The Cambridge Introduction to Emmanuel Levinas

The Cambridge Introduction to Emmanuel Levinas PDF Author: Michael L. Morgan
Publisher: Cambridge University Press
ISBN: 113949807X
Category : Religion
Languages : en
Pages : 271

Get Book Here

Book Description
This book provides a clear and helpful overview of the thought of Emmanuel Levinas, one of the most significant and interesting philosophers of the late twentieth century. Michael L. Morgan presents an overall interpretation of Levinas' central principle that human existence is fundamentally ethical and that its ethical character is grounded in our face-to-face relationships. He explores the religious, cultural and political implications of this insight for modern Western culture and how it relates to our conception of selfhood and what it is to be a person, our understanding of the ground of moral values, our experience of time and the meaning of history, and our experience of religious concepts and discourse. Includes an annotated list of recommended readings and a selected bibliography of books by and about Levinas. An excellent introduction to Levinas for readers unfamiliar with his work and even for those without a background in philosophy.

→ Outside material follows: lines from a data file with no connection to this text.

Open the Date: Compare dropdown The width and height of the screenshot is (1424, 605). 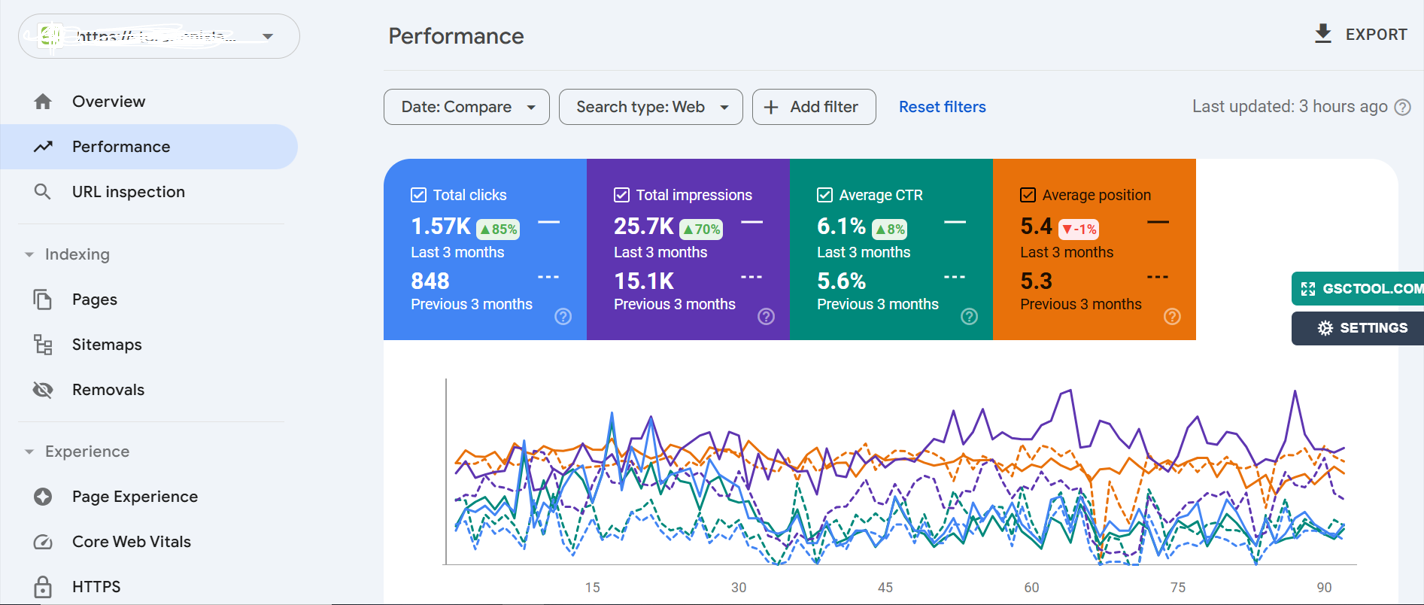[467, 107]
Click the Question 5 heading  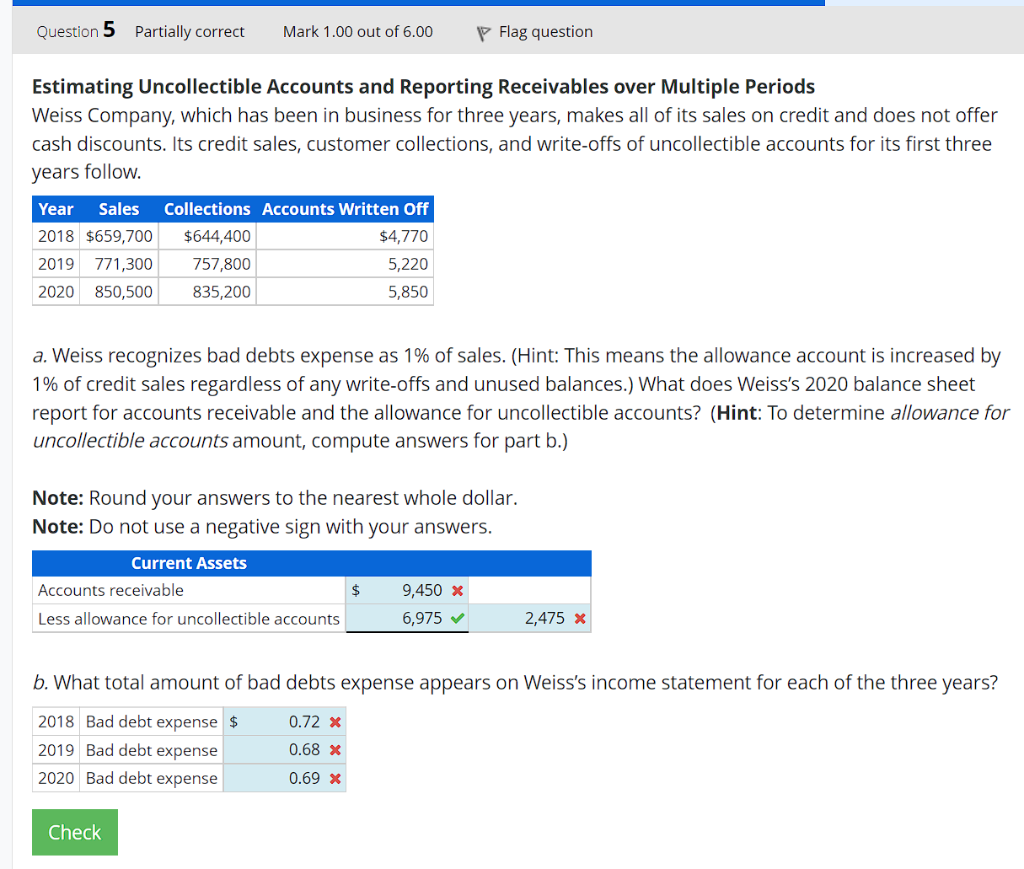pyautogui.click(x=74, y=30)
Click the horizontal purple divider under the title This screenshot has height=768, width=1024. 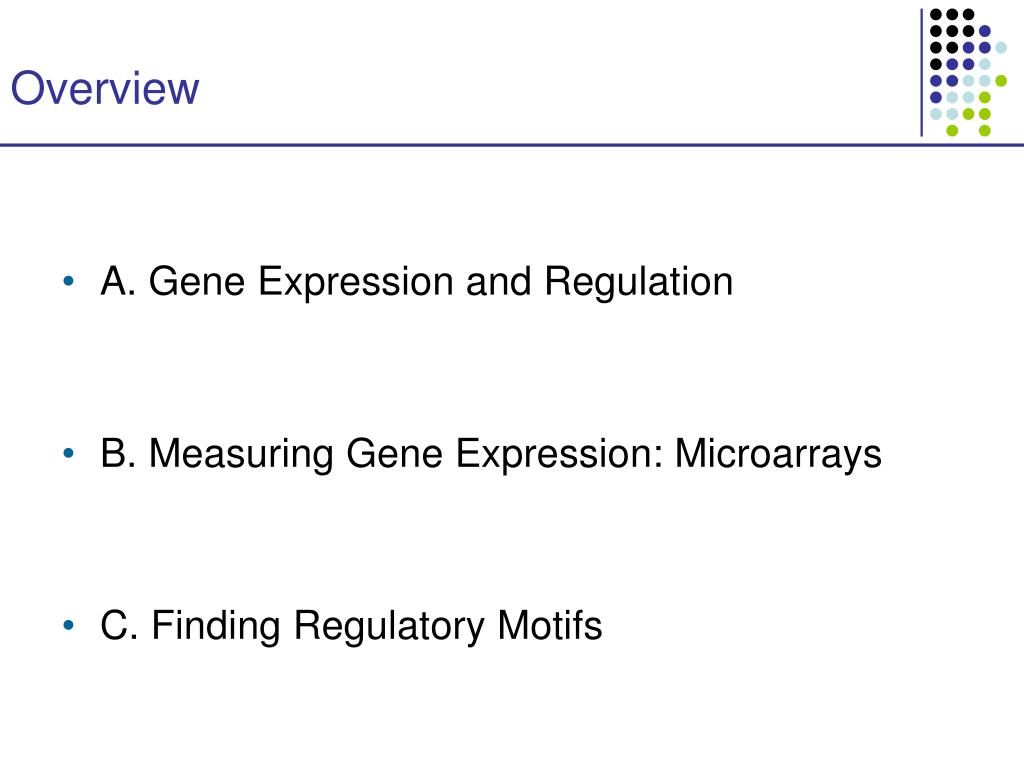pos(512,145)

The Cambridge Introduction to Emmanuel Levinas

The Cambridge Introduction to Emmanuel Levinas PDF Author: Michael L. Morgan
Publisher: Cambridge University Press
ISBN: 113949807X
Category : Religion
Languages : en
Pages : 271

Get Book Here

Book Description
This book provides a clear and helpful overview of the thought of Emmanuel Levinas, one of the most significant and interesting philosophers of the late twentieth century. Michael L. Morgan presents an overall interpretation of Levinas' central principle that human existence is fundamentally ethical and that its ethical character is grounded in our face-to-face relationships. He explores the religious, cultural and political implications of this insight for modern Western culture and how it relates to our conception of selfhood and what it is to be a person, our understanding of the ground of moral values, our experience of time and the meaning of history, and our experience of religious concepts and discourse. Includes an annotated list of recommended readings and a selected bibliography of books by and about Levinas. An excellent introduction to Levinas for readers unfamiliar with his work and even for those without a background in philosophy.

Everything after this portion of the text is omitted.